---------- Dataset records
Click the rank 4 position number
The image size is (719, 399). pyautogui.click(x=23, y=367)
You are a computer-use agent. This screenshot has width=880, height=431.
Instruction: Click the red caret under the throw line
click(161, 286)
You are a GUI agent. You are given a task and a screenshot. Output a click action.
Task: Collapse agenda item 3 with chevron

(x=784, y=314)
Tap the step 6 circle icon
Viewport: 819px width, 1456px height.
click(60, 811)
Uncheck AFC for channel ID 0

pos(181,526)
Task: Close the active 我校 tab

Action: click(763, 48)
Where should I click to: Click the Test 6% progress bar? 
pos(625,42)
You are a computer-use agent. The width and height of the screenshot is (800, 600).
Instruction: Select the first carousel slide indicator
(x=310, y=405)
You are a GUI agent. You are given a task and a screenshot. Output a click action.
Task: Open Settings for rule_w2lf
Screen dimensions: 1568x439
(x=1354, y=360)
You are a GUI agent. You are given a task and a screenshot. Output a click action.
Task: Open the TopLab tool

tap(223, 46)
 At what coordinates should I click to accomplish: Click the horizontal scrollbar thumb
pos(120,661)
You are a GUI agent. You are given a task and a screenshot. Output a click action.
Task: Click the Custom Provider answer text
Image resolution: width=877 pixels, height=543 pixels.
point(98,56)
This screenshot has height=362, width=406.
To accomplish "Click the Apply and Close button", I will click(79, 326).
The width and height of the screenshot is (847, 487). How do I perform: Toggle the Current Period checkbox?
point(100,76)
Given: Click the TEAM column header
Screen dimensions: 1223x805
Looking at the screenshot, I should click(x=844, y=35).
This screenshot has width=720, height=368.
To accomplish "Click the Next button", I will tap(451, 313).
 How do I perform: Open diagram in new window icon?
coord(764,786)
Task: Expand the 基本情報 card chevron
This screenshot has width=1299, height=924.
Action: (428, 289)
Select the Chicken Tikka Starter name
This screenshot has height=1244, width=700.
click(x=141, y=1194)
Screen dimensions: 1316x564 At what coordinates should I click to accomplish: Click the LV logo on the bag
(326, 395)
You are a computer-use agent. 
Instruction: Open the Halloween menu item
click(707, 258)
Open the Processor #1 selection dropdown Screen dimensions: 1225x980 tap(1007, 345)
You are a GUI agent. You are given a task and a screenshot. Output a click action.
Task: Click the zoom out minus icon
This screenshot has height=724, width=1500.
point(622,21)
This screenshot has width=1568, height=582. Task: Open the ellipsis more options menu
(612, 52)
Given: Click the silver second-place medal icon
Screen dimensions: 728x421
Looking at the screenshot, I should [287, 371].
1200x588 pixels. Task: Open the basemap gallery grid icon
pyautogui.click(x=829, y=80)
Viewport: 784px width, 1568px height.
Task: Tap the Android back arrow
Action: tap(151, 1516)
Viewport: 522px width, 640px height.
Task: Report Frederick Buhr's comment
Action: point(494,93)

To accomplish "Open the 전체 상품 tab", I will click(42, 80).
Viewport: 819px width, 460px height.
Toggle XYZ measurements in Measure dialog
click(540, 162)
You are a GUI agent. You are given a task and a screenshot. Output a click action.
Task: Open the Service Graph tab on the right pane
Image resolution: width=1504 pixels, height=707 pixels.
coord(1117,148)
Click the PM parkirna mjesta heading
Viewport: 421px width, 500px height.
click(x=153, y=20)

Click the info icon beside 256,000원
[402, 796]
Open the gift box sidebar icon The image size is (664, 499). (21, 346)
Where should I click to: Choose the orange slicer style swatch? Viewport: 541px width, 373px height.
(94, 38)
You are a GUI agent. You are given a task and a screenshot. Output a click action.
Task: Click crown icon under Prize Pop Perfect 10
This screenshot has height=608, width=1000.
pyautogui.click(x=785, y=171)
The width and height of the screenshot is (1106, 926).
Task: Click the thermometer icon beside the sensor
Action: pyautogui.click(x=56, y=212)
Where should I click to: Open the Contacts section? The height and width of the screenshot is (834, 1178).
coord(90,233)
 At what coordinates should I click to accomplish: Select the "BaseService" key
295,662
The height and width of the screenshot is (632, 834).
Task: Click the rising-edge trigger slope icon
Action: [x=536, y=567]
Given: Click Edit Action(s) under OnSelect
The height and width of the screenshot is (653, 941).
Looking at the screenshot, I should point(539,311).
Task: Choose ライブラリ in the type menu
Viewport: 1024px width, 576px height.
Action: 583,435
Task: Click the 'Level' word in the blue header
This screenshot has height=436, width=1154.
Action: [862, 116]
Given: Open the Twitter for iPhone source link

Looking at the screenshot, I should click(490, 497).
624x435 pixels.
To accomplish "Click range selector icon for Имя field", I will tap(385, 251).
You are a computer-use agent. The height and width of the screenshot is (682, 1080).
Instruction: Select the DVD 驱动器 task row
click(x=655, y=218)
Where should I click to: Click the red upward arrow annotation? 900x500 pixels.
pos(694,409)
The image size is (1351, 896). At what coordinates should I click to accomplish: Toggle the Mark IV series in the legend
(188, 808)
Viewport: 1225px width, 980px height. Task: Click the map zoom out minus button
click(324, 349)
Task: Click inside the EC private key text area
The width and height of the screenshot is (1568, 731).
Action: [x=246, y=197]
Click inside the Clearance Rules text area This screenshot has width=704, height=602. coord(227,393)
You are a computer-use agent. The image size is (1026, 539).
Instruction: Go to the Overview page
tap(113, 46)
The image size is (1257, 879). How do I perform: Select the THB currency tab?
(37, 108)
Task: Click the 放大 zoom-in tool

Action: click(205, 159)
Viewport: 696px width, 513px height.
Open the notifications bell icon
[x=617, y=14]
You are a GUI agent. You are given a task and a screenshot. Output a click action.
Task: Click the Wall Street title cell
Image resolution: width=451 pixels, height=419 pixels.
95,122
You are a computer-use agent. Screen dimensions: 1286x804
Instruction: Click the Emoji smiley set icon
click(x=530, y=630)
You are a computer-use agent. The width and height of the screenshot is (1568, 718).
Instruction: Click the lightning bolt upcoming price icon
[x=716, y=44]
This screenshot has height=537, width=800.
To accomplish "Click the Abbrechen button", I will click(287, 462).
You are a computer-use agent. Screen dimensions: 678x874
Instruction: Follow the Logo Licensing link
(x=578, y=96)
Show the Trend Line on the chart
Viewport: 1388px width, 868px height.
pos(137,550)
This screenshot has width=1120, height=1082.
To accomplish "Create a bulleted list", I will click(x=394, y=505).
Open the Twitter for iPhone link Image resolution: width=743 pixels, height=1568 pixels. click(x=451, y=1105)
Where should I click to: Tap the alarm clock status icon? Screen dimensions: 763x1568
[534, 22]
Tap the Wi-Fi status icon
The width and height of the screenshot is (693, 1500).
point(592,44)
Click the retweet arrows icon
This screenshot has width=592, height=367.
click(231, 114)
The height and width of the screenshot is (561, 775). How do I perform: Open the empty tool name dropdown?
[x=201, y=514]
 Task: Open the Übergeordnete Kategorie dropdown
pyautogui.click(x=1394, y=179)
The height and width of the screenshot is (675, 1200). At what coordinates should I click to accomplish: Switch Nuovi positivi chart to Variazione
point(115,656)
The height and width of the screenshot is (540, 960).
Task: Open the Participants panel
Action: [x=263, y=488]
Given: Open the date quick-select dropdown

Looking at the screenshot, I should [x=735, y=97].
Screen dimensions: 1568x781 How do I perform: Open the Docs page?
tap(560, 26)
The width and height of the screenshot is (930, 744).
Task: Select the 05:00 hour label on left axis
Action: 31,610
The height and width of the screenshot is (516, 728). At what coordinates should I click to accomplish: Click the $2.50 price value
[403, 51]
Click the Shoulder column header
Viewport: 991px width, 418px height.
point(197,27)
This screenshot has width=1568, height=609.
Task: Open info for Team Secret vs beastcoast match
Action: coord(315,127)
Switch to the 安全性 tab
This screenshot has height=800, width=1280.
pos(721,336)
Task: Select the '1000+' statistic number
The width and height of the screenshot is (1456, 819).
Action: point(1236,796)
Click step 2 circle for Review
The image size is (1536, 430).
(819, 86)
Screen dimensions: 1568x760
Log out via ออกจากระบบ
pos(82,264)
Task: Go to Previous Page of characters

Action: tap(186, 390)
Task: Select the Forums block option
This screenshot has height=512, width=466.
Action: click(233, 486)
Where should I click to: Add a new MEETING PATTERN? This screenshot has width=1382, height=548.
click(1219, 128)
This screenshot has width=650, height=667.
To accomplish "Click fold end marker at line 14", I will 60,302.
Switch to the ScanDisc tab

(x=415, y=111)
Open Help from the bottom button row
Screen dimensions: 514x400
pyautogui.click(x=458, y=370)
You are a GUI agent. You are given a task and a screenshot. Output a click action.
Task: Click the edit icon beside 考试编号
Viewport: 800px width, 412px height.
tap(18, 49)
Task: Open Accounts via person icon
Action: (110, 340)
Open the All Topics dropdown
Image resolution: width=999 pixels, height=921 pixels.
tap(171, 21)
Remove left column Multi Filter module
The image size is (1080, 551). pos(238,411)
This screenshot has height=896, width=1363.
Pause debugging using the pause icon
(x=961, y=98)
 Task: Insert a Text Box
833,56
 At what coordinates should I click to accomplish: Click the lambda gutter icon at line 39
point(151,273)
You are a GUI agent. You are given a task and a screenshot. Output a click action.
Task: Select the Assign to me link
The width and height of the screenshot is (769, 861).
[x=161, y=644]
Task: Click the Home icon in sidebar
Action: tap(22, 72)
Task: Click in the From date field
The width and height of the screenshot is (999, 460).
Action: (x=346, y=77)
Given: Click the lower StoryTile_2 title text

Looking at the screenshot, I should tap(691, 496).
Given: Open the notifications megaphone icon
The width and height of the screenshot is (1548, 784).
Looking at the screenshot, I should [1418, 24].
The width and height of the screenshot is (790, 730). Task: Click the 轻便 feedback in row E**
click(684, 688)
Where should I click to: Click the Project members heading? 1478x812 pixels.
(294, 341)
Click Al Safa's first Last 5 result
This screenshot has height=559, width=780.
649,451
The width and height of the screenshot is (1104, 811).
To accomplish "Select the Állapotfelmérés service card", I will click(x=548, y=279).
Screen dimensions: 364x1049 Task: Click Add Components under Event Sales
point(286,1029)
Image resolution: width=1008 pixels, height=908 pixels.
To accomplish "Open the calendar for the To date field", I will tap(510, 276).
--------------------
Exercise:
When you reach the line that contains "This screenshot has width=720, height=368.", stop; output it and every line before it from the start of the data, exactly as written.

Completed task:
Click the rank 4 position number
The image size is (719, 399). pyautogui.click(x=23, y=367)
You are a computer-use agent. This screenshot has width=880, height=431.
Instruction: Click the red caret under the throw line
click(161, 286)
You are a GUI agent. You are given a task and a screenshot. Output a click action.
Task: Collapse agenda item 3 with chevron

(x=784, y=314)
Tap the step 6 circle icon
Viewport: 819px width, 1456px height.
click(60, 811)
Uncheck AFC for channel ID 0

pos(181,526)
Task: Close the active 我校 tab

Action: click(763, 48)
Where should I click to: Click the Test 6% progress bar? 
pos(625,42)
You are a computer-use agent. The width and height of the screenshot is (800, 600).
Instruction: Select the first carousel slide indicator
(x=310, y=405)
You are a GUI agent. You are given a task and a screenshot. Output a click action.
Task: Open Settings for rule_w2lf
Screen dimensions: 1568x439
(x=1354, y=360)
You are a GUI agent. You are given a task and a screenshot. Output a click action.
Task: Open the TopLab tool

tap(223, 46)
 At what coordinates should I click to accomplish: Click the horizontal scrollbar thumb
pos(120,661)
You are a GUI agent. You are given a task and a screenshot. Output a click action.
Task: Click the Custom Provider answer text
Image resolution: width=877 pixels, height=543 pixels.
point(98,56)
This screenshot has height=362, width=406.
To accomplish "Click the Apply and Close button", I will click(79, 326).
The width and height of the screenshot is (847, 487). How do I perform: Toggle the Current Period checkbox?
point(100,76)
Given: Click the TEAM column header
Screen dimensions: 1223x805
Looking at the screenshot, I should click(x=844, y=35).
This screenshot has width=720, height=368.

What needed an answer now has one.